Andrew Pankin, Alex Boivin and Jordan Pedersen have spent most of the last decade in darkened rooms – some of those rooms were movie theaters. Read on for their thoughts about the most important developments in the cinema of the aughts.
AB: What were movies like before special effects? Nowadays, people are all concerned about what film has the best CGI, at least as far as big summer sci-fi/action films go. Before movies like Terminator 2 and Jurassic Park came along, did anyone care? Sure you'd get something like Star Wars every once and a while but those predate the era when mind-blowingly awesome special effects ruled the cineplex.
The old adage that movies these days sacrifice story for explosions is well worn territory, but I can't help but feel it rings true. Take a look at Matrix Reloaded. Granted, Matrix 1 was a goddamn special effects spectacular for the ages, but Reloaded got too high on itself and gave us a CGI fight between Neo and a couple hundred Smiths that looked dated before I ever started college. Then on the other hand you have the Lord of the Rings, another series of films that by their very genre have to be loaded with things that aren't real. But unlike say something like the Star Wars Prequels, LOTR does its best to use as many real things, extras, monsters, what have you in the film. And for that reason it still holds up. No matter how good CGI gets, its gonna look crappy in a decade or so and you can't sacrifice more traditional facets of filmmaking like story, feelings, what have you to get them.
That's what worries me about Avatar. Yes, it's the best looking movie I've seen in a while but by the time we're writing the 2010's decade in review, we're gonna be talking about how dated it looks and how it's just Dances With the Last Ferngully Mononoke ThunderDelgo. I feel similar about 3-D. Yeah it's fun for a while but it can't last. In a short while we'll be writing about how it the trend was just a cheap trick to dupe the average moviegoer out of an extra four bucks. You'll cry just as hard at the first ten minutes of Up no matter how many dimensions it has.
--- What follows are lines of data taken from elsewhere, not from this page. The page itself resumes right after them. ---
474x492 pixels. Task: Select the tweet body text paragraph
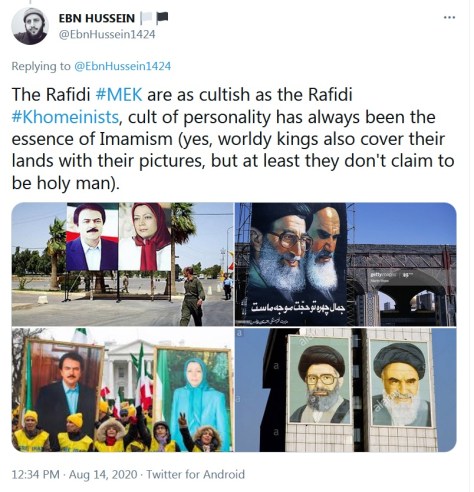coord(233,139)
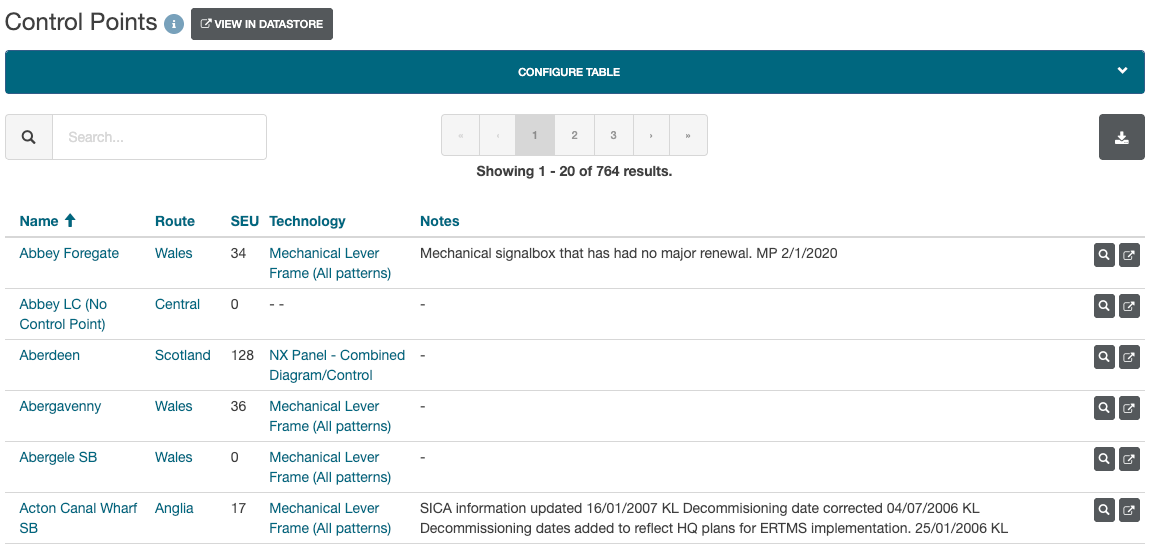1149x544 pixels.
Task: Click View in Datastore button
Action: coord(262,24)
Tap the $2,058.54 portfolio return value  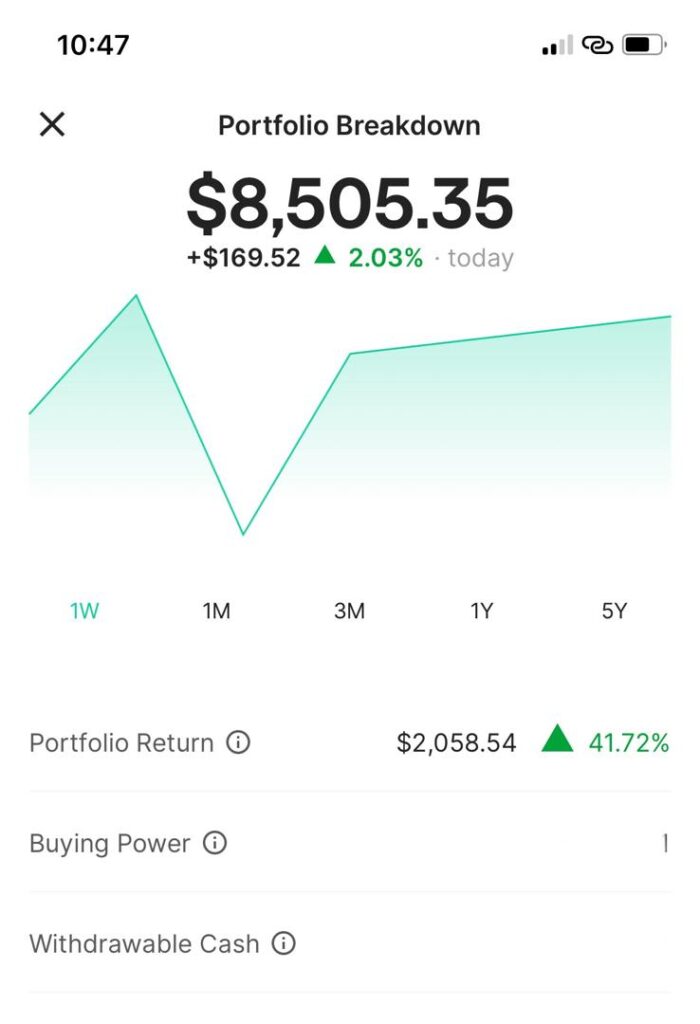pyautogui.click(x=456, y=743)
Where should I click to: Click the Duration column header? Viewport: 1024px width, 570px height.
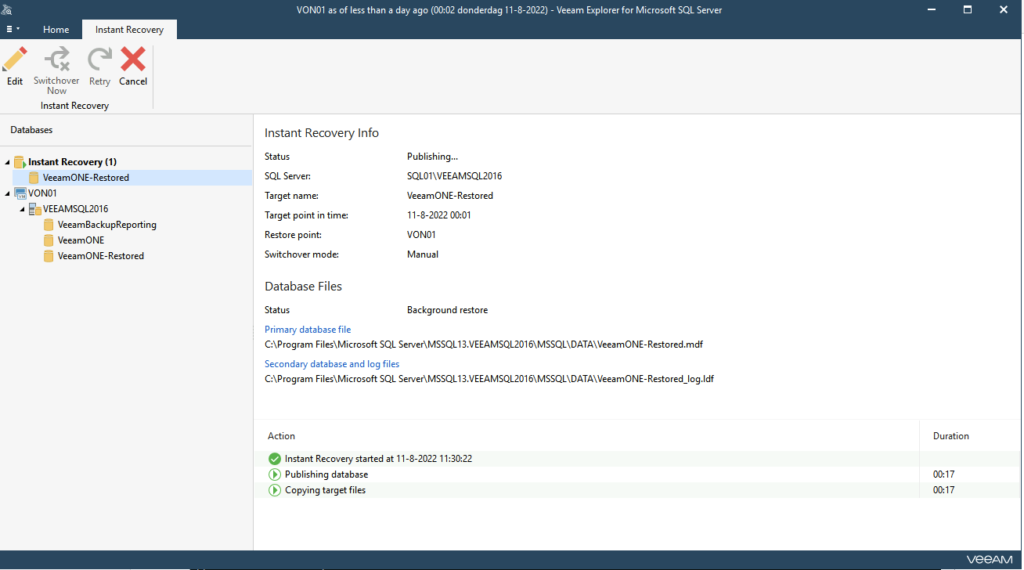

JP: I'm more interested in the special effects that you're not supposed to be able to spot from a mile away.
Granted, all special effects are intended to allow filmmakers to do stuff they couldn't do without some visual trickery. But I think some filmmakers (Michael Bay) begin the process thinking, "I'm going to cram as much obviously-CGI stuff into this movie as I possibly can so people won't notice the copious amounts of racism and misogyny." And I guess that's not an awful policy? I certainly know a lot of average filmgoers/high school kids who talk about "amazing graphics" (a misnomer which, by the way, makes me want to tear my eyeballs out) before they mention anything else. For films like Transformers, then, filmmakers want audiences to point out the visual effects when they recommend the movie to their friends.
But there's another type of filmmaker who'd rather that you not notice the stuff that isn't real in his movie. Boivin mentioned the LOTR trilogy, and I think Peter Jackson's a pretty good example (not so much outside of the LOTR trilogy, though). Sure, those movies had their share of ghost and evil elephant armies, but those were far from the most impressive sequences in the trilogy (actually, those were probably the two crappiest-looking things in LOTR). The things that stick out in my mind are the gorgeous CGI-assisted sets and the seemingly-infinite number of dudes at the Battle of Helm's Deep. Rivendell, for example, could have been built on a studio backlot, but Jackson wanted it to look as if it actually existed. So he shot some exterior shots at a national park in New Zealand and then added CGI to make it look "hyper-real" (if I may descend into buzzwordery for a minute). And he could have hired a bajillion extras for the Battle of Helm's Deep (Joseph L. Mankiewicz did it), but even he didn't have an infinite source of money. So he used CGI to add an extra layer of grandiosity to an already gigantic battle. But the thousands of tiny orcs in that scene are a far cry from the clanging robot balls in Transformers.
AP: The digital revolution has made it easier for for filmmakers to put increasingly impressive visual effects in their films, and to do it cheaply. George Lucas has stated that he will never again shoot on actual film because of the lower cost and the ease of post-production manipulation. The cheapness of digital film stock has benefited more than just the washed up, CGI-obsessed sellouts - many amateur filmmakers or smaller studios have been able to drastically cut overhead by shooting on digital cameras and editing on the equivalent of a home computer.
Along with film stock (which shouldn't actually count as a "special effect," but more of technological advancement), the aughts have seen the increased ability for filmmakers to supplement their with computers. Directors who rely heavily on computer generated imaging seem to fall into two camps: those who make it the focal point of their films and those who use it as a tool to enhance the overall quality of their films. My colleagues have mentioned Avatar (which was 60 percent motion capture) as an example of the former and the Lord of the Rings Trilogy as an example of the latter (how else, except for CGI, could you convincingly portray a character such as Gollum?). The advent of superbly advanced CGI hasn't necessarily made it easier to separate the wheat from the chaff - it's just made it so we see more impressive chaff.